Facing budget challenges, Miami Springs may increase its tax rate 10 percent.
City finance director William Alonso recently met with department heads and learned that city coffers are in the red nearly $600,000.
"The millage required to balance the budget without any reductions would be 7.686," Alonso wrote in an internal memo to city leaders.
The proposed tax rate of $7.69 for every $1,000 of assessed taxable value could jolt property owners with a 10 percent hike from this year’s rate of $6.99.
Part of the reason for the budget deficit includes the following:
• $50,000 in employee raises;
• $452,000 in losses at the city golf course;
• $75,000 toward pension-fund increases.
The budget deficit takes into consideration that the city will earn $600,000 next year from its red-light camera program. The city has deemed this to be a “soft” number that could change significantly either up or down.

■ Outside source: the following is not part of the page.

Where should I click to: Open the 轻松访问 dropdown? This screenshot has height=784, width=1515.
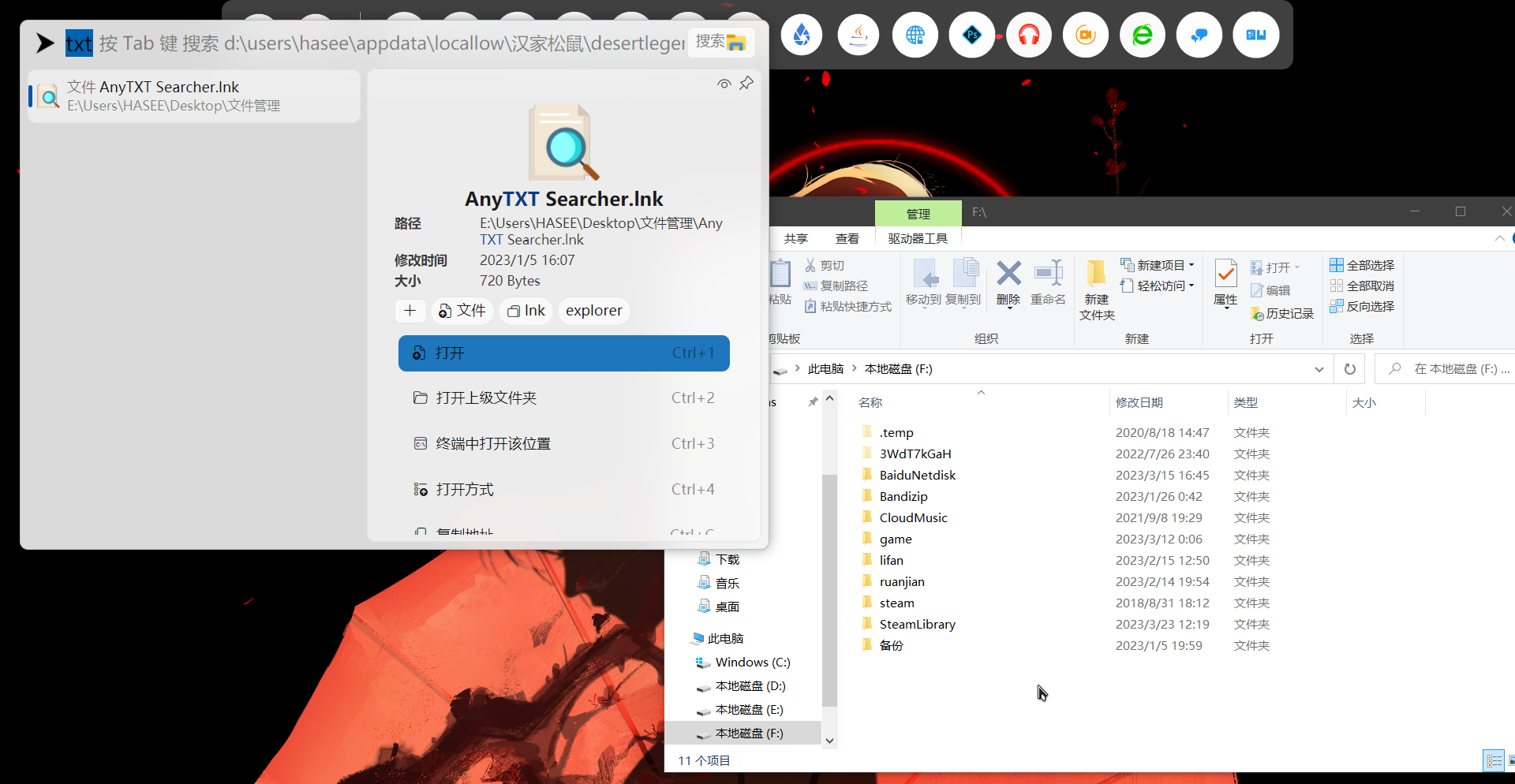click(x=1190, y=286)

One reason for the change is because South Florida cities’ red-light camera programs came to a screeching halt on July 1 as municipalities scrambled to comply with a new state law.
Drivers nabbed by a red-light camera now have the right to contest their citations before a special local hearing board instead of using the county court system.
The rules move red-light camera citation hearings and let drivers contest their tickets earlier.
City leaders voted 5-0 on June 24 to adopt an ordinance on second reading adopting and implementing the newly enacted provisions of state law that would create a local hearing officer process that includes setting up a hearing board for appeals.
“We are well under way with the court planning and code changes,” City Manager Ron Gorland said. “We’ll be ready for the first appeal.”
The Miami Springs City Council is expected to hold a special meeting on Thursday, July 25, at 6 p.m. in order to set the tax-rate ceiling for the 2013-14 fiscal year, which starts Oct. 1. Once this tax rate is established, it can go lower but not higher.
Miami Springs’ first budget hearing is scheduled for Monday, Aug. 5. The second hearing is Aug. 19.